ASSIGNMENT:
Each line of the entries, from the first to the line containing "Task: Click the vertical scrollbar thumb", is to be transcribed exactly as it stands; include no other lines.

[Data records]
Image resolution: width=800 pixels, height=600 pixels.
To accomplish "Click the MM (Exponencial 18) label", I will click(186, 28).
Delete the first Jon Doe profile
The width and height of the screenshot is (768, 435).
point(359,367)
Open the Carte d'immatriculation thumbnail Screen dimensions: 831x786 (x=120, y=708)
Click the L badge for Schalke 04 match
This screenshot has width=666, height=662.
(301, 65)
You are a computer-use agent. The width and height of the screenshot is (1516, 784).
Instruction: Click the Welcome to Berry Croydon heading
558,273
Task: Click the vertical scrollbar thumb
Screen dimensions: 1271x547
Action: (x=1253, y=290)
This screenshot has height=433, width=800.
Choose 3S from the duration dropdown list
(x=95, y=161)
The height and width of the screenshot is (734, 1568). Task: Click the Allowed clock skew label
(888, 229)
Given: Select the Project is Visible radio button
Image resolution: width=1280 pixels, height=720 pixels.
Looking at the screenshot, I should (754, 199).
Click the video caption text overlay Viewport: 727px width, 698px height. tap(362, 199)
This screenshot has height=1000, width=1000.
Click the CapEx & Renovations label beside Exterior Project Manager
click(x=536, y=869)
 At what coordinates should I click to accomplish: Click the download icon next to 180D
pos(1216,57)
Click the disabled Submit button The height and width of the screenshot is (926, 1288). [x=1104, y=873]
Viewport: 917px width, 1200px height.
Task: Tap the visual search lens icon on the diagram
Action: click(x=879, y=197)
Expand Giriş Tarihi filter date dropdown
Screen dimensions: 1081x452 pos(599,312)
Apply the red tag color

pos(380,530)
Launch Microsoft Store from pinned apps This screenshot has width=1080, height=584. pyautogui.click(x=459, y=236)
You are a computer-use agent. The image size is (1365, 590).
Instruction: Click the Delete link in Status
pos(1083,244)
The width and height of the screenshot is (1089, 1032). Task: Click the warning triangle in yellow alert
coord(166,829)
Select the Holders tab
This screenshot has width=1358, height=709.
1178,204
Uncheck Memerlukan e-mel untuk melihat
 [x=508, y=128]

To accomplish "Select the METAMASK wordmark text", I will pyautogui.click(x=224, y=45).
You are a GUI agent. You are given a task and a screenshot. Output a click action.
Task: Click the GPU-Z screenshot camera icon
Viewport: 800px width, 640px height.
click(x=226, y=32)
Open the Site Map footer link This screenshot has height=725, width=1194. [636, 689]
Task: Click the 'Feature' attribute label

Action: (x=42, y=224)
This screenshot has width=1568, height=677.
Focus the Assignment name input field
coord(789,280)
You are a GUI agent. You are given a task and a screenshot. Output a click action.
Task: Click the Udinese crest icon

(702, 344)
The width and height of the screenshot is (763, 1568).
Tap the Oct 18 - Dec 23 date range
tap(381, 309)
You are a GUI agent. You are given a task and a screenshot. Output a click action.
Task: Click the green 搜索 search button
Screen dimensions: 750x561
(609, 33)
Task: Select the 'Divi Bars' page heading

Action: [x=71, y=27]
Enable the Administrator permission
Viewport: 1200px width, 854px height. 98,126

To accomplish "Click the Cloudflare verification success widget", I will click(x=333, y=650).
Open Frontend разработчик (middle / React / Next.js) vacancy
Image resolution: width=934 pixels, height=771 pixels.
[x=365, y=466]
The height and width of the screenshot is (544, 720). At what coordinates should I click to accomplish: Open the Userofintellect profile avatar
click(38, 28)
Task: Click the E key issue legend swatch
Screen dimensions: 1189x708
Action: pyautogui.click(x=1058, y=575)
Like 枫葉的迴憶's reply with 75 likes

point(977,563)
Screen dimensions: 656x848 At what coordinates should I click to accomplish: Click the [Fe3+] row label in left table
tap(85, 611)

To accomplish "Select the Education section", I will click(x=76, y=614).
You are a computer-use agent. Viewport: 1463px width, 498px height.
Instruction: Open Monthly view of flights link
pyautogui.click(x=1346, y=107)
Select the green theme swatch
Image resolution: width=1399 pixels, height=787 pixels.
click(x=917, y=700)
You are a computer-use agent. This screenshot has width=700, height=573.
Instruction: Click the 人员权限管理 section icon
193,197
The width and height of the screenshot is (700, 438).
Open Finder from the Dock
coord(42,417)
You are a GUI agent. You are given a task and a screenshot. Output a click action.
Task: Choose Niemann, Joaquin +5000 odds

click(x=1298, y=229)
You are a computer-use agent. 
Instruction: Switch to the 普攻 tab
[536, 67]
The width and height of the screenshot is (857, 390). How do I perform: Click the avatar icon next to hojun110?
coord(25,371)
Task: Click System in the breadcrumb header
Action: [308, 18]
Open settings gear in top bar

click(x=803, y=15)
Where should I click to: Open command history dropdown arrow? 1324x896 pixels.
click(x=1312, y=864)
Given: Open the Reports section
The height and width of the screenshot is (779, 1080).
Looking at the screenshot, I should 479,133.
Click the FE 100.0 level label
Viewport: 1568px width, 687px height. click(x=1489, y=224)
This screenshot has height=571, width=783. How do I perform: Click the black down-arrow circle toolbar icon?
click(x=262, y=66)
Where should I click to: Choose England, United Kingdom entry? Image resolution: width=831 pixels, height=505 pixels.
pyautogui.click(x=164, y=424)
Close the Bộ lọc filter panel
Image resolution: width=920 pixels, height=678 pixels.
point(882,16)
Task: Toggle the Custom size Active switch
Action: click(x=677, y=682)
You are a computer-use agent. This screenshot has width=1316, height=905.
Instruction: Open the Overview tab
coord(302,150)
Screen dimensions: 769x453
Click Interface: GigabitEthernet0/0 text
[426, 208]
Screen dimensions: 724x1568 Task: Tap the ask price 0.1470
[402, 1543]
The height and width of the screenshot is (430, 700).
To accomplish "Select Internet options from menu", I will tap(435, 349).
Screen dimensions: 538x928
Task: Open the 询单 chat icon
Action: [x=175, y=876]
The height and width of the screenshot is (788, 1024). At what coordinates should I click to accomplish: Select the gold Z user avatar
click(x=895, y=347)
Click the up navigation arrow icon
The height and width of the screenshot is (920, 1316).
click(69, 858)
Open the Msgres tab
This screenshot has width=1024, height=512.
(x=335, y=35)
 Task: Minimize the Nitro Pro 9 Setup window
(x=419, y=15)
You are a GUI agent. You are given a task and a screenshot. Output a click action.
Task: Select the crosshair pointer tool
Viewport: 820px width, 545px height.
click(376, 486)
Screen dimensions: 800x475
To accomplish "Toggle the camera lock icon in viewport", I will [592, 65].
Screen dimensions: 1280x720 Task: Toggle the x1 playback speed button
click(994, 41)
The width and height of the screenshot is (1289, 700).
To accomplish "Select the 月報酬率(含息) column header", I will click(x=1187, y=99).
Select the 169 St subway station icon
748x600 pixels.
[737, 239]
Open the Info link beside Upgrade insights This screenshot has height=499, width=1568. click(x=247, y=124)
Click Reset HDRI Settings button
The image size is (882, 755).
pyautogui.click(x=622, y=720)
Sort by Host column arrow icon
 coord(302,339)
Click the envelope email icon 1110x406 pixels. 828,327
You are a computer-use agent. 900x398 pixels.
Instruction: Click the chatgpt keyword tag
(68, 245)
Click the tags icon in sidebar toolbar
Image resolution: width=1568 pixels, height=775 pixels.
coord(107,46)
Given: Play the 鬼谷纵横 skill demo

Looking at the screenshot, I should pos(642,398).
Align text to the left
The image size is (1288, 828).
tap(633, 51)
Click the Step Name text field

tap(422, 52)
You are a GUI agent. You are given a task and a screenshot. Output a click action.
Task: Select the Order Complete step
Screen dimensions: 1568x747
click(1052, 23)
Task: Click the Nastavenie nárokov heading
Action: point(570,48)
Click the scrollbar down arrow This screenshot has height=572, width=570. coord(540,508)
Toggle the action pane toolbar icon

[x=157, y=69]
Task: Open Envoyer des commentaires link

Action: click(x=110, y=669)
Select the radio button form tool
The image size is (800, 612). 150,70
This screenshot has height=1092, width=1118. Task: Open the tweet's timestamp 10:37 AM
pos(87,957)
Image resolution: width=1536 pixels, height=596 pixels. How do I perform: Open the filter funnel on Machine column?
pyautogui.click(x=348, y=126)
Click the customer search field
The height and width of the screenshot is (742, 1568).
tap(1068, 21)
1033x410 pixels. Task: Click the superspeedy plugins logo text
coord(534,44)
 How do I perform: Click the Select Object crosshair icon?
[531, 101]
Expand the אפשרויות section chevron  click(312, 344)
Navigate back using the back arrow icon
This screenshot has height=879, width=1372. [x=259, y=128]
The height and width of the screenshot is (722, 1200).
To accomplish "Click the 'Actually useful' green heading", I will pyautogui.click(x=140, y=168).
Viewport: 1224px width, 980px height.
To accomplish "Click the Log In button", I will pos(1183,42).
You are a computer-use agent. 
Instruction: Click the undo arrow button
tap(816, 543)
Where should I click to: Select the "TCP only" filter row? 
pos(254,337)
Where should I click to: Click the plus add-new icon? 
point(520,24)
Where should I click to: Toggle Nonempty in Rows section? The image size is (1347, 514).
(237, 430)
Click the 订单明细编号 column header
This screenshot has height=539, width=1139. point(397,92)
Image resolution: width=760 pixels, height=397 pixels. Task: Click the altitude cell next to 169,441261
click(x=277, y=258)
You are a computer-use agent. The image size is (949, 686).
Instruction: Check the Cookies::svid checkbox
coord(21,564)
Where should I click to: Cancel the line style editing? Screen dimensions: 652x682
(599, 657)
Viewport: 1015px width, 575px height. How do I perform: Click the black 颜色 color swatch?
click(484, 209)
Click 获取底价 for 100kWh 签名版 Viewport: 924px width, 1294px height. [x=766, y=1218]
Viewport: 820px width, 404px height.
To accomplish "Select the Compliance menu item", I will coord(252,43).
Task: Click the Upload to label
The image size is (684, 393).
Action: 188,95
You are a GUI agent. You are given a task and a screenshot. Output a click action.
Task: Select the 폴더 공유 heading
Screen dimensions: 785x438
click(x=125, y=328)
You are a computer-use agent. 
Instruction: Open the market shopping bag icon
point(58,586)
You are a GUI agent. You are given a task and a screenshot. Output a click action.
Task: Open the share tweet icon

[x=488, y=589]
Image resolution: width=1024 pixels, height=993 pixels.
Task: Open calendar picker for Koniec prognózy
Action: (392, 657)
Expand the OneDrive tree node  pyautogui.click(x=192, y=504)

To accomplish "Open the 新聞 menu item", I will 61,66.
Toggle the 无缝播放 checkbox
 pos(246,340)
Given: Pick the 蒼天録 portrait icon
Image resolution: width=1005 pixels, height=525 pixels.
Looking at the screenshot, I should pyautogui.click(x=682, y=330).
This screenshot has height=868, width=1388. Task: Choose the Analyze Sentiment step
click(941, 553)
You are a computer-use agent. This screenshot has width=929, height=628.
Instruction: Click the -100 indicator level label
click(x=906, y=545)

SOLUTION FOR THIS EXERCISE:
Image resolution: width=800 pixels, height=600 pixels.
To accomplish "Click the MM (Exponencial 18) label", I will click(186, 28).
Delete the first Jon Doe profile
The width and height of the screenshot is (768, 435).
point(359,367)
Open the Carte d'immatriculation thumbnail Screen dimensions: 831x786 (x=120, y=708)
Click the L badge for Schalke 04 match
This screenshot has width=666, height=662.
(301, 65)
You are a computer-use agent. The width and height of the screenshot is (1516, 784).
Instruction: Click the Welcome to Berry Croydon heading
558,273
Task: Click the vertical scrollbar thumb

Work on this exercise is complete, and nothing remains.